> Text for analysis:
Yes I loved it and I still do. I went to skate camps in Sweden where really good skaters taught me stuff and skated with us every day… the Zorlac guys: Donny Myhre (very Norwegian last name) , Rob Mertz, Scott Stanton. Ryan Monihan and his then-skating girlfriend who rode for Santa Cruz, (we should find her name she was cool and African American) Carabeth Burnside, Tony Magnusson (maybe the name dropping is irrelevant..) and later I got sponsored by Schmitt Stix and Gullwing trucks… which is how i got to go to Cali in '92 to skate parks and learn about the culture. 

Randy Janson who was team manager for Gullwing and now shapes Methless surfboards was so cool to us little dorks… took us everywhere and let us stay at his house… so did many other skaters too that I wanna thank. Todd Prince and JJ Allen in San José, Soren Aaby and Bof Boyle in Marina, Steve Douglas and Pete Ha in Cupertino. Paul Schmitt, Mike Vallely and Ed Templeton in Orange/Costa mesa. 

I won the European amateur Vert championship in Antwerp, Belgium in 92 - then messed up my knee in Munster only to get terrible surgery that really set me back in Norway .. which led to Bigbang and music… coping with my skate career not happening. But I made a bit of a comeback in 2017 when a new skatepark opened down the street in Oslo. With a different mindset: “gotta stay in shape and do something.” The only goal I have now when I go skateboarding is to make someone smile. But in my soul I am a skateboarder more than anything… it´s taken me a long time to realize how deep that culture sets into a person.

> Provided records:
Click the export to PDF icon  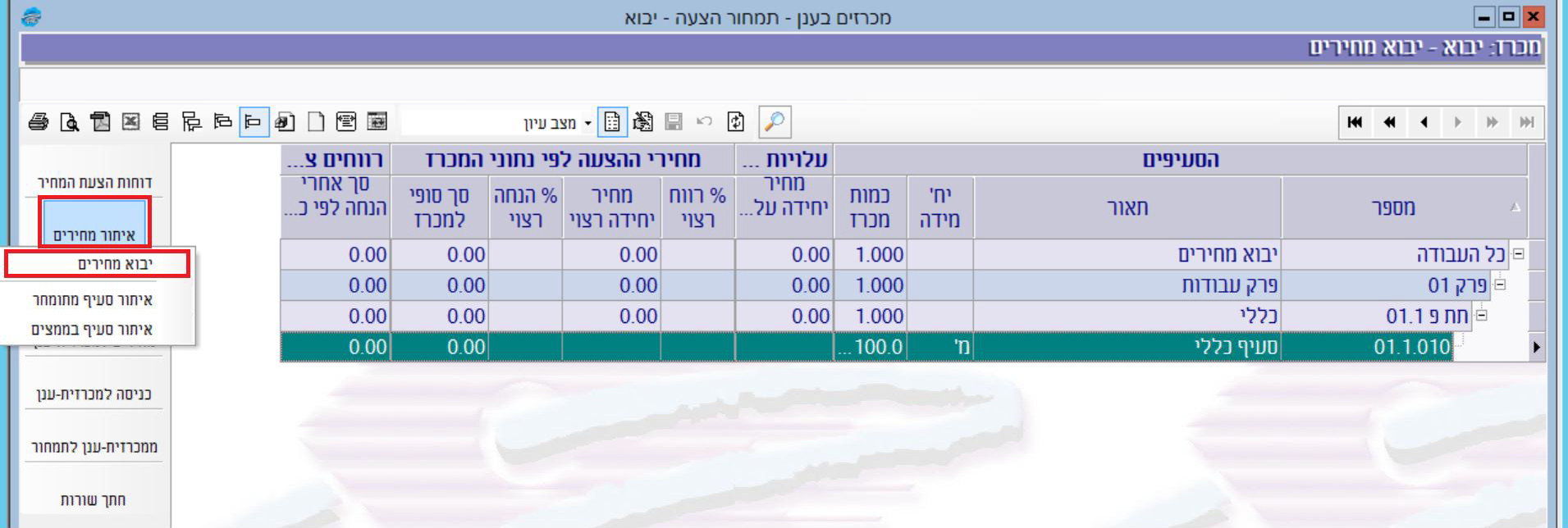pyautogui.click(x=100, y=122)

---

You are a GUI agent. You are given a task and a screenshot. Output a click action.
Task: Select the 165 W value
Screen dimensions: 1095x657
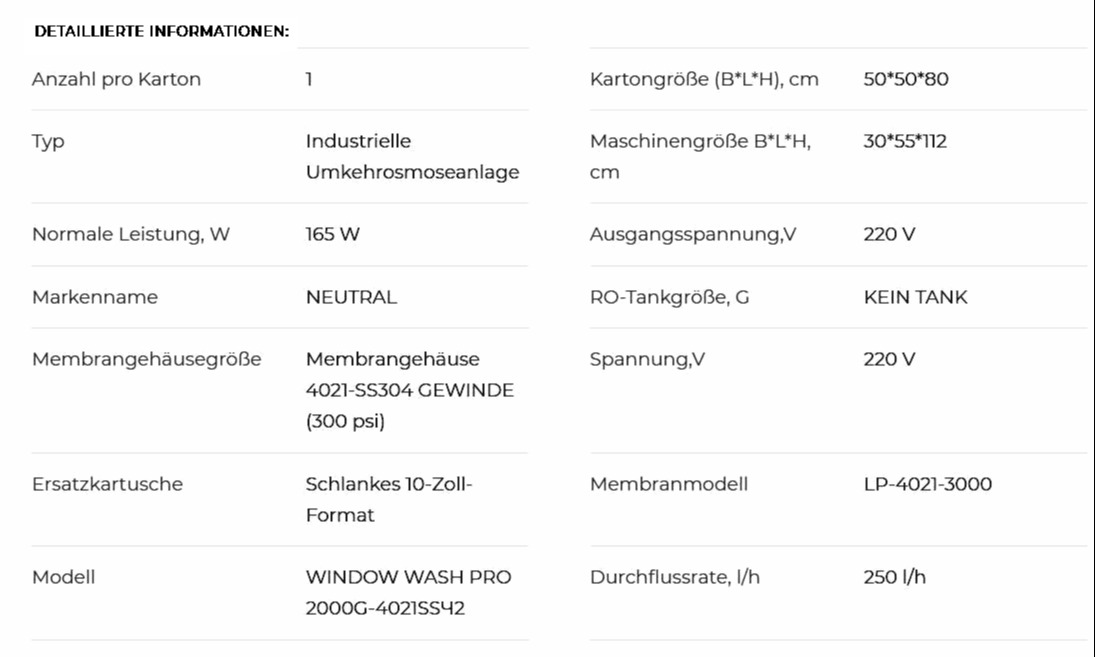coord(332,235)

> To do:
Continue the first-person account of a life in skateboarding, starting right after its last sentence about how deep the culture sets into a person.

> Result below:
Surfing is the same way. I don’t live like a surfer anymore but I still think like one. Does Le Californie have a theme or a style? How would you describe it? 

Bigbang has existed for a long time, and have in many ways taken turns I didn´t really like… especially when I tried very hard with no luck to "break" into the American market... 


I´ve also very much been a control freak with my music - driven by fear and insecurities - the usual stuff which is easy to talk about but harder to deal with or change. After some really rough stuff that happened to me and my son Leon around 2013 I was forced to accept ... learning to accept has really helped in many other areas of my life and I think also in my music... 

Cruising on a sunny afternoon. Oystein with his Bigbang mates bassist Nikolai Eilertsen and drummer Olaf Olsen on a boat in Bergen.


Sorry for the long answer here, but, well - the result as I hope is manifested in the music on is that I just want the songs to be themselves. There is straight up gospel in the song "Tune For Believers" (heavily inspired by Aretha´s Amazing Grace), followed by Detroit-punk "Divin’ In" and God knows a bunch of Byrds-type Rickenbacker Jangle.


I grew up on so much different stuff and love it all. Many of the songs hint at the situation with my son who´s 9 and I don´t get to see... he doesn´t even know I´m his dad even though I reach out and try to get in touch with him all the time. 


I have a friend going through something similar in Texas with his baby momma. It’s excruciating. My condolences.

Thank you. It's to the point where if I had seen this in a movie I would´ve thought "bad script… this stuff can't actually happen…"  but it is my life and has been for more than nine years. 


Luckily I´m on great terms with my daughter´s (Julia 19)  mom Maria and that divorce works real well.


Julia and I are very close and she lives with me most of the time.


My girlfriend Marianne and I also just got a baby boy (Jimi Luka 8 weeks) and hanging out with him heals my heart quite a bit it seems like.

But I focus on the hope… doing the best I can stuff... it´s not whiny I think.


Is Le Californie available online?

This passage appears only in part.